Recorded data:
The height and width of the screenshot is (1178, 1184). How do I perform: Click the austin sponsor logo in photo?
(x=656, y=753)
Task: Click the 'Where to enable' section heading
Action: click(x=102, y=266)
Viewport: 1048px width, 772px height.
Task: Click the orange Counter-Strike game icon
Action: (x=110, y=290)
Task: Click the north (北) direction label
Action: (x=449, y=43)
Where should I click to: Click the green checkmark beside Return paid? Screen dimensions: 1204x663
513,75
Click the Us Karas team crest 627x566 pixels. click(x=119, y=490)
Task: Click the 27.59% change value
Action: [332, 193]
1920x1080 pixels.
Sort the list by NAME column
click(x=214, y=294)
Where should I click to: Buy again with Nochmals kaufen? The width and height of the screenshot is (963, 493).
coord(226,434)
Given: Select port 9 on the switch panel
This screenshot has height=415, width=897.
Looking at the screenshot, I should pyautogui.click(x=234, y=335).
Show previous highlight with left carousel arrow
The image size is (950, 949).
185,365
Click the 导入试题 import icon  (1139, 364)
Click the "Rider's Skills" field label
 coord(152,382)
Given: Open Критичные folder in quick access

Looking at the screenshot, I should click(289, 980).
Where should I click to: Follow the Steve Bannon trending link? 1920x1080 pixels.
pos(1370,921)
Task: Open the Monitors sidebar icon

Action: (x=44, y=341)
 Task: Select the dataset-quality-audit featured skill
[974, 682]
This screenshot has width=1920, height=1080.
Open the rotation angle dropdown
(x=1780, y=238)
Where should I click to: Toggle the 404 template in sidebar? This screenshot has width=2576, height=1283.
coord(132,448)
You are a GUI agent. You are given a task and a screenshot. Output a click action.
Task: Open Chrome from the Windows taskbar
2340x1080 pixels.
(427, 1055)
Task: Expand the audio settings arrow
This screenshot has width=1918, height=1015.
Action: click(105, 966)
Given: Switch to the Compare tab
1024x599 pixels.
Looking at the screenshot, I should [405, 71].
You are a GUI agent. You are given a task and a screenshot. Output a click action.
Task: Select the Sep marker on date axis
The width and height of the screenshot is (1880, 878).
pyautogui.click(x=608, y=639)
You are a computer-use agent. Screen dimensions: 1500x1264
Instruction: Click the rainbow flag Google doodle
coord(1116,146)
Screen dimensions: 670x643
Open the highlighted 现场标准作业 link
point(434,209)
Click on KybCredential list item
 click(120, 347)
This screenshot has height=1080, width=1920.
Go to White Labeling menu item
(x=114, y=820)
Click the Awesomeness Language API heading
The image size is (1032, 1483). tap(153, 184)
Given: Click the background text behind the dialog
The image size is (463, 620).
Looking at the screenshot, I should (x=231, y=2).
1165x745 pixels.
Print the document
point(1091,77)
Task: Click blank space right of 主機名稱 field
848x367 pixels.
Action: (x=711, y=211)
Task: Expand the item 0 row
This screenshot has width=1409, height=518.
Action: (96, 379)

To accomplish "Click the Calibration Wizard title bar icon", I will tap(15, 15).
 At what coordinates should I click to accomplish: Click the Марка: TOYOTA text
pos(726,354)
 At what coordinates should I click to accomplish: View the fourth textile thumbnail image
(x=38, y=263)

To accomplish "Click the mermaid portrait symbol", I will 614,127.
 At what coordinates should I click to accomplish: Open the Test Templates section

The exercise: Format every row above as a numbered list, leaving out the blank lines.

Result of the exercise:
1. The height and width of the screenshot is (1178, 1184). How do I perform: Click the austin sponsor logo in photo?
2. (x=656, y=753)
3. Task: Click the 'Where to enable' section heading
4. Action: click(x=102, y=266)
5. Viewport: 1048px width, 772px height.
6. Task: Click the orange Counter-Strike game icon
7. Action: (x=110, y=290)
8. Task: Click the north (北) direction label
9. Action: (x=449, y=43)
10. Where should I click to: Click the green checkmark beside Return paid? Screen dimensions: 1204x663
11. 513,75
12. Click the Us Karas team crest 627x566 pixels. click(x=119, y=490)
13. Task: Click the 27.59% change value
14. Action: [332, 193]
15. 1920x1080 pixels.
16. Sort the list by NAME column
17. click(x=214, y=294)
18. Where should I click to: Buy again with Nochmals kaufen? The width and height of the screenshot is (963, 493).
19. coord(226,434)
20. Given: Select port 9 on the switch panel
21. This screenshot has height=415, width=897.
22. Looking at the screenshot, I should pyautogui.click(x=234, y=335).
23. Show previous highlight with left carousel arrow
24. The image size is (950, 949).
25. 185,365
26. Click the 导入试题 import icon  (1139, 364)
27. Click the "Rider's Skills" field label
28.  coord(152,382)
29. Given: Open Критичные folder in quick access
30. Looking at the screenshot, I should click(289, 980).
31. Where should I click to: Follow the Steve Bannon trending link? 1920x1080 pixels.
32. pos(1370,921)
33. Task: Open the Monitors sidebar icon
34. Action: (x=44, y=341)
35.  Task: Select the dataset-quality-audit featured skill
36. [974, 682]
37. This screenshot has width=1920, height=1080.
38. Open the rotation angle dropdown
39. (x=1780, y=238)
40. Where should I click to: Toggle the 404 template in sidebar? This screenshot has width=2576, height=1283.
41. coord(132,448)
42. You are a GUI agent. You are given a task and a screenshot. Output a click action.
43. Task: Open Chrome from the Windows taskbar
44. 2340x1080 pixels.
45. (427, 1055)
46. Task: Expand the audio settings arrow
47. This screenshot has width=1918, height=1015.
48. Action: click(105, 966)
49. Given: Switch to the Compare tab
50. 1024x599 pixels.
51. Looking at the screenshot, I should [405, 71].
52. You are a GUI agent. You are given a task and a screenshot. Output a click action.
53. Task: Select the Sep marker on date axis
54. The width and height of the screenshot is (1880, 878).
55. pyautogui.click(x=608, y=639)
56. You are a computer-use agent. Screen dimensions: 1500x1264
57. Instruction: Click the rainbow flag Google doodle
58. coord(1116,146)
59. Screen dimensions: 670x643
60. Open the highlighted 现场标准作业 link
61. point(434,209)
62. Click on KybCredential list item
63.  click(120, 347)
64. This screenshot has height=1080, width=1920.
65. Go to White Labeling menu item
66. (x=114, y=820)
67. Click the Awesomeness Language API heading
68. The image size is (1032, 1483). tap(153, 184)
69. Given: Click the background text behind the dialog
70. The image size is (463, 620).
71. Looking at the screenshot, I should (x=231, y=2).
72. 1165x745 pixels.
73. Print the document
74. point(1091,77)
75. Task: Click blank space right of 主機名稱 field
76. 848x367 pixels.
77. Action: (x=711, y=211)
78. Task: Expand the item 0 row
79. This screenshot has width=1409, height=518.
80. Action: (96, 379)
81. To accomplish "Click the Calibration Wizard title bar icon", I will tap(15, 15).
82.  At what coordinates should I click to accomplish: Click the Марка: TOYOTA text
83. pos(726,354)
84.  At what coordinates should I click to accomplish: View the fourth textile thumbnail image
85. (x=38, y=263)
86. To accomplish "Click the mermaid portrait symbol", I will 614,127.
87.  At what coordinates should I click to accomplish: Open the Test Templates section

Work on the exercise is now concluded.